I read Godin’s blog regularly and I like his take on things. This book is about creating remarkable products and services. In fact, the subtitle is “Transform Your Business by Being Remarkable.”
According to Godin, we are past the age of the TV-industrial complex. This is Godin’s term for the “symbiotic relationship between consumer demand, TV advertising, and ever-growing companies that were built around investments in ever-increasing marketing expenditures.”
You can’t win this way any longer. We are too smart to be fooled by advertising nowadays. You have to be better at marketing than thinking of catchy slogans or funny commercials. Godin’s solution is to do some remarkable marketing. That is “the art of building things worth noticing right into your product or service. Not slapping on marketing as a last-minute add-on, but understanding that if your offering itself isn’t remarkable, it’s invisible.”
So he has 145 pages in a sort of stream-of-consciousness presentation of how to do remarkable things. I learned a lot of very useful concepts from it.
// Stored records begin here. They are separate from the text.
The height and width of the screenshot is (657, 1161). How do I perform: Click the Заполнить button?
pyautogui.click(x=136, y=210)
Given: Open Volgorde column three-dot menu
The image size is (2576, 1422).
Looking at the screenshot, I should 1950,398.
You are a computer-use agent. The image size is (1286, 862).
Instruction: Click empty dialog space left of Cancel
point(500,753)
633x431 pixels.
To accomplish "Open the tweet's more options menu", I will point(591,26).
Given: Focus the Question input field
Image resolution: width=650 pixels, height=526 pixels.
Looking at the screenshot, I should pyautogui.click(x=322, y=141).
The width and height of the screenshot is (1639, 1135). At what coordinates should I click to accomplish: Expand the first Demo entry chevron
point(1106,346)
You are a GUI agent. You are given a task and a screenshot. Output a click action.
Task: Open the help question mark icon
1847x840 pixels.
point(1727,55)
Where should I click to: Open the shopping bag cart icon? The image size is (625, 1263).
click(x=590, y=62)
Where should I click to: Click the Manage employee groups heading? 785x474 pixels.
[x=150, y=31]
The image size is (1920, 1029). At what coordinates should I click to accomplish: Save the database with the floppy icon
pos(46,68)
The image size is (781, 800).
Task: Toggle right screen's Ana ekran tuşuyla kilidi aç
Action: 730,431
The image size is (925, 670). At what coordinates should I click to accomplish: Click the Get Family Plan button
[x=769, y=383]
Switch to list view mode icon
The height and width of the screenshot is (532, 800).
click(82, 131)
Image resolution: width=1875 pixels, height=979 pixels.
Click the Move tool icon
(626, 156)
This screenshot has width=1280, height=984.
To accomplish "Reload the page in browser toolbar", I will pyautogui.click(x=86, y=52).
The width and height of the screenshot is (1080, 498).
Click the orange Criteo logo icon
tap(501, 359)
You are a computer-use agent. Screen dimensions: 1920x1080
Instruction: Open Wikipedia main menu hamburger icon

One great concept that he brings up often is that of otaku. It’s a Japanese word that’s used to describe something that is “more than a hobby but a little less than an obsession.” He gives examples, but for me, otaku is getting up at 4:30am and driving two and a half hours into Wisconsin to play a golf course that I heard was something special and driving back the same day. This is not obsessive, but it does show a keen appreciation for the game of golf. I have golf otaku. About this, Godin says:
Consumers with otaku are the sneezers you seek. They’re the ones who will take the time to learn about your product, take the risk to try your product, and take their friends’ time to tell them about it. The flash of insight is that some markets have more otaku-stricken consumers than others. The task of the remarkable marketer is to identify these markets and focus on them to the exclusion of lesser markets – regardless of relative size.
Ahh, I like otaku. I think I need to make it a regular part of my vocabulary. It ranks up there with another fine Japanese phrase; hara hachi bu, which means “eat only until you are 80% full.” That’s from Okinawa. I’m also a heavy user of Mizuno products. I need to make a visit to Japan because I think I would fit in well there. But I digress.
Godin has case studies and examples to illustrate all of his points. Sometimes he treads dangerously close to oversimplification and hyperbole. He says things like it’s “so popular, no one goes there anymore.” Or “marketers no longer: now we’re designers.” He does back these up though with examples and thoughtful discussion so you can filter out his bias and get the point.
I thought it was a great book and a ton of fun to read. I strongly suggest that you at least subscribe to his blog, if you don’t buy one of his books, so you can get a feel for how he thinks through things. He is certainly a thought leader in the the area of marketing.
I’m gong to finish this take with one of the last paragraphs in his book. He says:
Remember, it’s not about being weird. It’s about being irresistible to a tiny group of easily reached sneezers with otaku. Irresistible isn’t the same a ridiculous. Irresistible (for the right niche) is just remarkable.
I don’t know, with my web presence, I wonder if I’m thought of as weird. What’s that damn fool finance guy doing writing about food, books, golf, and weight loss? Eventually, I will pour out my takes on finance and controllership at my consulting site, but first, I have a lot of stuff to get off my chest.